Она улыбнулась ему очаровательной улыбкой, и они продолжили путь в сторону небольших глиняных домиков. Тхао шла чуть впереди, слегка покачивая бёдрами и двигаясь так мягко, как будто плыла над землёй. Вскоре впереди показался ряд старых ветхих строений, похожих на лесные палатки, которые римляне обычно строили в лесу из хвороста и веток. Они с трудом протиснулись в одно из таких жилищ, посреди которого сидела старая женщина без определённого возраста. Ей могло быть шестьдесят, или восемьдесят, или даже сто лет, но определить это по количеству морщин или подслеповатому взгляду было невозможно. Лишь высохшая кожа на руках, сквозь которую выпирали чёрные нитки вен, говорила о её преклонном возрасте. Из-за большого количества намотанных на тело разноцветных тряпок старуха была похожа на большой неподвижный кувшин, из которого торчали две полуголых руки и испещрённая морщинами голова в тёмной накидке. В растянутых мочках ушей болтались огромные серьги, а на руках до самых локтей висели многочисленные браслеты.

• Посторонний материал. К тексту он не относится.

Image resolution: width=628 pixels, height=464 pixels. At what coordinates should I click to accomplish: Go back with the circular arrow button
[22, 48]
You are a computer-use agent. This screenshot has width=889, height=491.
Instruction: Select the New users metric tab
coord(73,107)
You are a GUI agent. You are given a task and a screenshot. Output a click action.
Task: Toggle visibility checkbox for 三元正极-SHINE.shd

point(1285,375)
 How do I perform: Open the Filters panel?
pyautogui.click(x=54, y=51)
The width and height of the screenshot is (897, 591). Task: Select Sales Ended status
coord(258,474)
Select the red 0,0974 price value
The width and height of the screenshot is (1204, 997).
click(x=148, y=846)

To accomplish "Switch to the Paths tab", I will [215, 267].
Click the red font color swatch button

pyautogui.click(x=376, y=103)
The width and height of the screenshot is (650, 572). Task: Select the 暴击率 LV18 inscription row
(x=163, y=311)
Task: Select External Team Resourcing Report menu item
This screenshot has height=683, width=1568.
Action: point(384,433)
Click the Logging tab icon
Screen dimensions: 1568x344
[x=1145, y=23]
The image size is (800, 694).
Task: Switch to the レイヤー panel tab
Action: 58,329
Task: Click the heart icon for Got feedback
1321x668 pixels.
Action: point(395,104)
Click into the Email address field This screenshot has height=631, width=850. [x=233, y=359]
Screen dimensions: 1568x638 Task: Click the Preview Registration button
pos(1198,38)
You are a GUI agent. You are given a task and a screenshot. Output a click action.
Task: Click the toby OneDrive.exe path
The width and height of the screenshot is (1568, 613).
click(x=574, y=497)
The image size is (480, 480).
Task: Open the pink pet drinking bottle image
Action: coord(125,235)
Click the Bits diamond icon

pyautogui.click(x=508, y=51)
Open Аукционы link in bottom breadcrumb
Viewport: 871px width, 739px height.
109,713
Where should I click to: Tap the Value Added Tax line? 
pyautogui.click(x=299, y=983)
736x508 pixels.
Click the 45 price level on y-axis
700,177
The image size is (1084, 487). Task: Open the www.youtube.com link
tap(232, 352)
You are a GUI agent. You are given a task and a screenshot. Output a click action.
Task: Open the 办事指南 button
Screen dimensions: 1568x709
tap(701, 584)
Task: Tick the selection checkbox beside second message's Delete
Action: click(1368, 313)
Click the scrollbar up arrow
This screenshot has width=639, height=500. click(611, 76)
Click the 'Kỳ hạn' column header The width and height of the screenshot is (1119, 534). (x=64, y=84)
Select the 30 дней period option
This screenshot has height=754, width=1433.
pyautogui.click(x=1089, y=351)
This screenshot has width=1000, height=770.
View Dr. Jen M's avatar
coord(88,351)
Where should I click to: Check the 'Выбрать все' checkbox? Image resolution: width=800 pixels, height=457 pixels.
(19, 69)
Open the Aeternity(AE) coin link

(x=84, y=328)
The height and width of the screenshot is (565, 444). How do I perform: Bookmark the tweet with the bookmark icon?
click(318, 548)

– Здравствуй, Маркилия, – поздоровалась Тхао. Женщина медленно повернула голову в её сторону, потом перевела взгляд на Лация и указала рукой напротив себя. Они сели. Всё это происходило в полной тишине. Тхао не шевелилась. Лаций улыбнулся и украдкой осмотрел убогое жилище. Если бы не яркое солнце снаружи, он не смог бы различить в сумраке этой маленькой постройки даже кончики своих пальцев. Старая гадалка пожевала беззубым ртом и стала бормотать какие-то бессвязные слова: «Бу-ба-бу-ба-бу-ба-бу» – монотонно и нудно. Лацию это не мешало. Он закончил осмотр мешков под крышей, набитых, скорее всего, травами и цветами, потом перевёл взгляд на чёрный котёл в углу и полу потухший костёр. От него, огибая котёл, тянулась к потолку струйка дыма, тоненькая, как нитка овечьей шерсти, и это показалось ему забавным. Он улыбнулся и провёл рукой над котлом. Дым не рассеялся, а просто прервался, как будто его аккуратно вырезали в этом месте острым ножом. Это было забавно. В ноздри ударил сладкий запах. Старуха подбросила туда немного пыли из мешочка. Её ритмичный голос, тем временем, продолжал бубнить те же самые непонятные слова, как глухой бубен на соседней улице. Она отщипывала от лежащих рядом пучков сухие травинки и не спеша бросала их в дымящиеся угли. В дурмане тлеющих трав Лаций начал постепенно замечать, что все предметы вокруг плавно движутся по кругу. Это было удивительно, но страха не вызывало. Ему стало спокойно. Тело расслабилось. Губы сами стали расплываться в глупой улыбке. Завораживающий голос гадалки проник куда-то вглубь головы, и теперь мерный звук «Бу-ба-бу-ба» раздавался уже там… Но теперь она говорила! До самых последних дней своей жизни он так и не мог понять, как до него дошли её слова. Ведь Тхао говорила, что это был язык египтян. Однако это так и осталась для него неразгаданной тайной.